What GAO Found
GAO's prior work has shown the Department of Homeland Security (DHS) has made progress in addressing barriers to conducting voluntary assessments but guidance is needed for DHS's critical infrastructure (CI) vulnerability assessments activities and to address potential duplication and gaps. For example:
Determining why some industry partners do not participate in voluntary assessments . In May 2012, GAO reported that various factors influence whether CI owners and operators participate in voluntary assessments that DHS uses to identify security gaps and potential vulnerabilities, but that DHS did not systematically collect data on reasons why some owners and operators of high-priority CI declined to participate. GAO concluded that collecting data on the reason for declinations could help DHS take steps to enhance the overall security and resilience of high-priority CI crucial to national security, public health and safety, and the economy, and made a recommendation to that effect. DHS concurred and has taken steps to address the recommendation, including developing a tracking system in October 2013 to capture declinations.
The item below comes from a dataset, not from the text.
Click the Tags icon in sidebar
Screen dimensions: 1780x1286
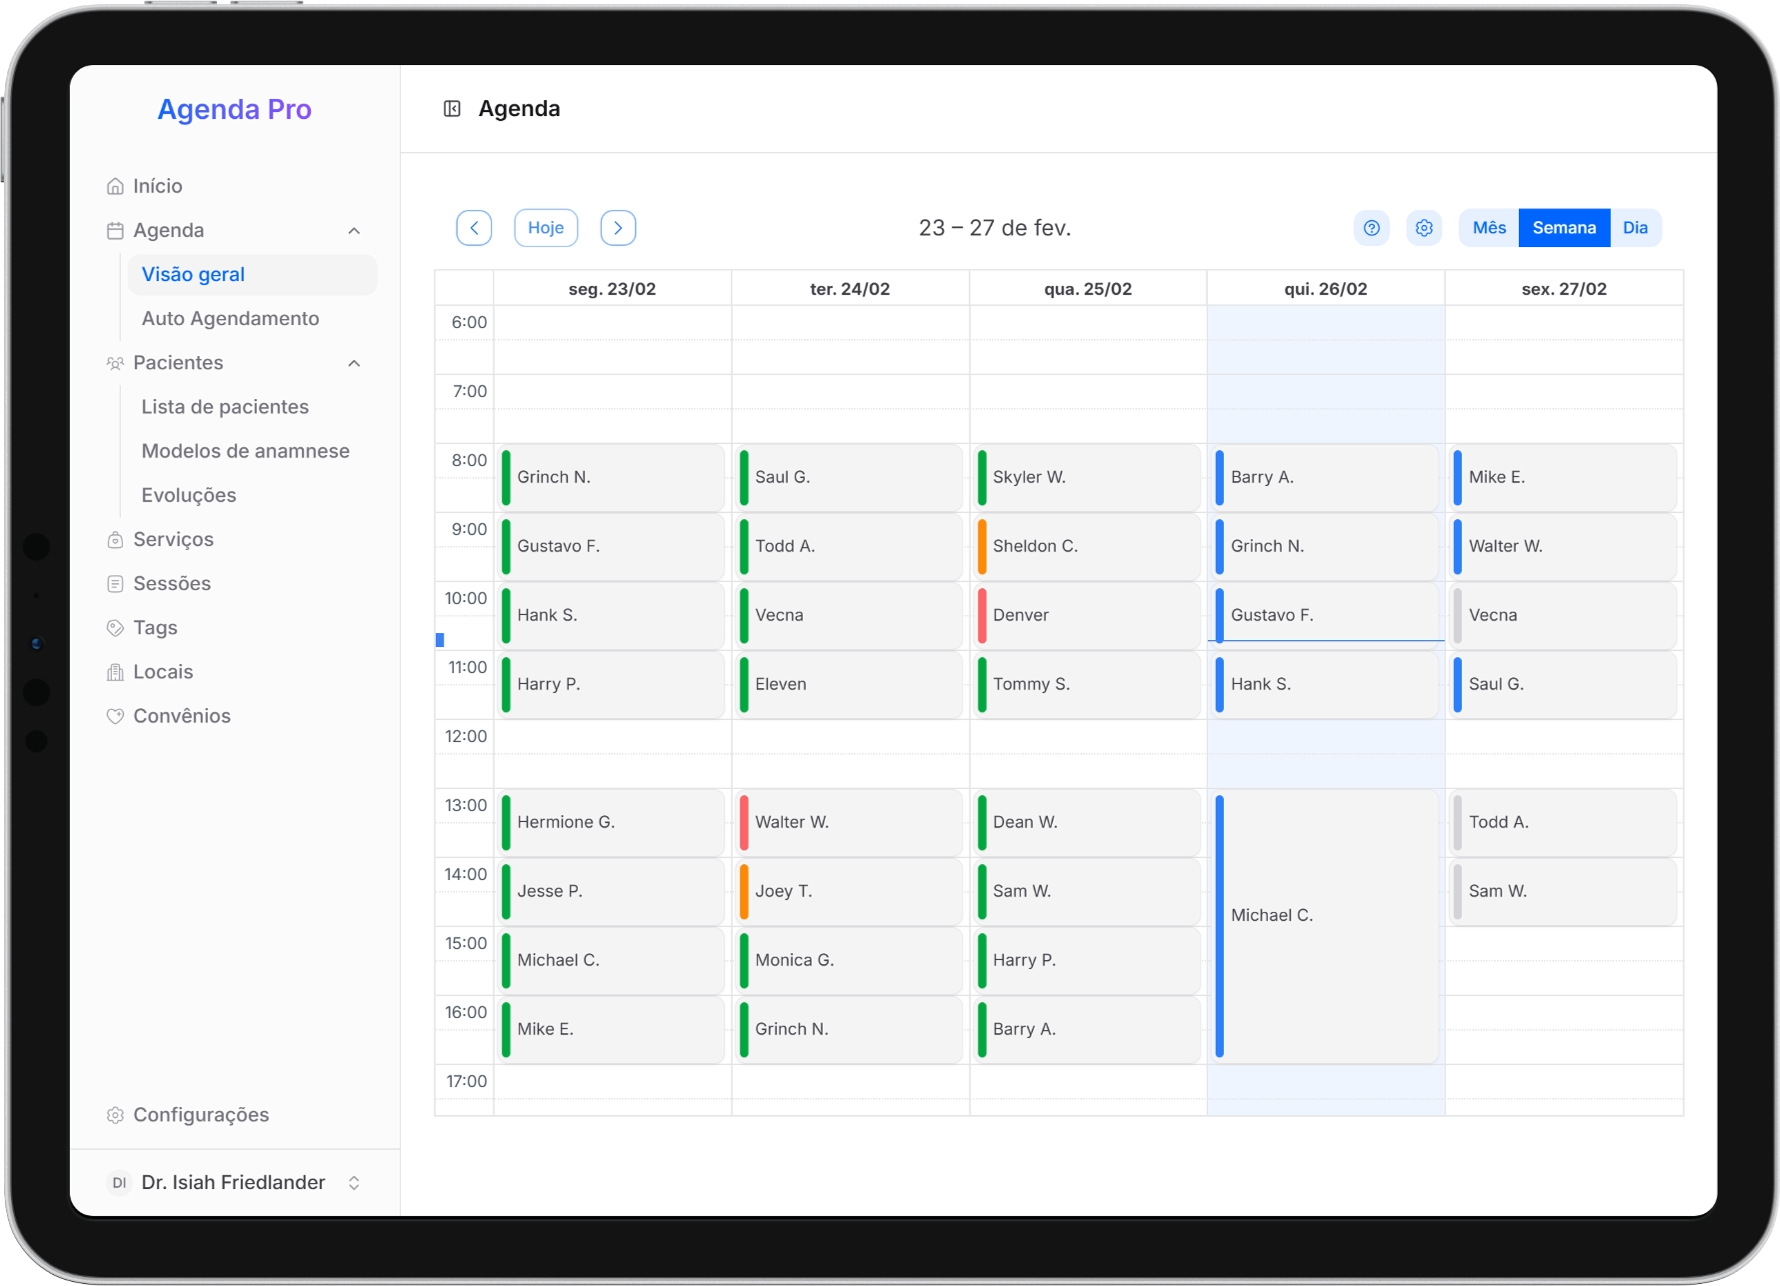click(x=116, y=628)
Establishing guidance for areas of vulnerability covered by assessments. In September 2014, GAO reported that the vulnerability assessment tools and methods DHS offices and components use vary with respect to the areas of vulnerability—such as perimeter security—assessed depending on which DHS office or component conducts or requires the assessment. As a result it was not clear what areas DHS believes should be included in its assessments. GAO recommended that DHS review its vulnerability assessments to identify the most important areas of vulnerability to be assessed, and establish guidance, among other things. DHS agreed and established a working group in August 2015 to address this recommendation. As of March 2016 these efforts were ongoing with a status update expected in the summer of 2016.
Addressing the potential for duplication, overlap, or gaps between and among the various efforts . In September 2014, GAO found overlapping assessment activities and reported that DHS lacks a department-wide process to facilitate coordination among the various offices and components that conduct vulnerability assessments or require assessments on the part of owners and operators. This could hinder the ability to identify gaps or potential duplication in DHS assessments. GAO identified opportunities for DHS to coordinate with other federal partners to share information regarding assessments. In response to GAO recommendations, DHS began a process of identifying the appropriate level of guidance to eliminate gaps or duplication in methods and to coordinate vulnerability assessments throughout the department. GAO also recommended that DHS identify key CI security-related assessment tools and methods used or offered by other federal agencies, analyze them to determine the areas they capture, and develop and provide guidance for what areas should be included in vulnerability assessments of CI that can be used by DHS and other CI partners in an integrated and coordinated manner. DHS agreed, and as of March 2016, established a working group to address GAO recommendations.
Why GAO Did This Study
Protecting the security of CI is a top priority for the nation. CI includes assets and systems, whether physical or cyber, that are so vital to the United States that their destruction would have a debilitating impact on, among other things, national security or the economy. Multiple federal entities, including DHS, are involved in assessing CI vulnerabilities, and assessment fatigue could impede DHS's ability to garner the participation of CI owners and operators in its voluntary assessment activities.
This testimony summarizes past GAO findings on progress made and improvements needed in DHS's vulnerability assessments, such as addressing potential duplication and gaps in these efforts.
This statement is based on products GAO issued from May 2012 through October 2015 and recommendation follow-up conducted through March 2016. GAO reviewed applicable laws, regulations, directives, and policies from selected programs. GAO interviewed officials responsible for administering these programs and assessed related data. GAO interviewed and surveyed a range of stakeholders, including federal officials, and CI owners and operators.
GAO made recommendations to DHS in prior reports to strengthen its assessment efforts. DHS agreed with these recommendations and reported actions or plans to address them. GAO will continue to monitor DHS efforts to address these recommendations.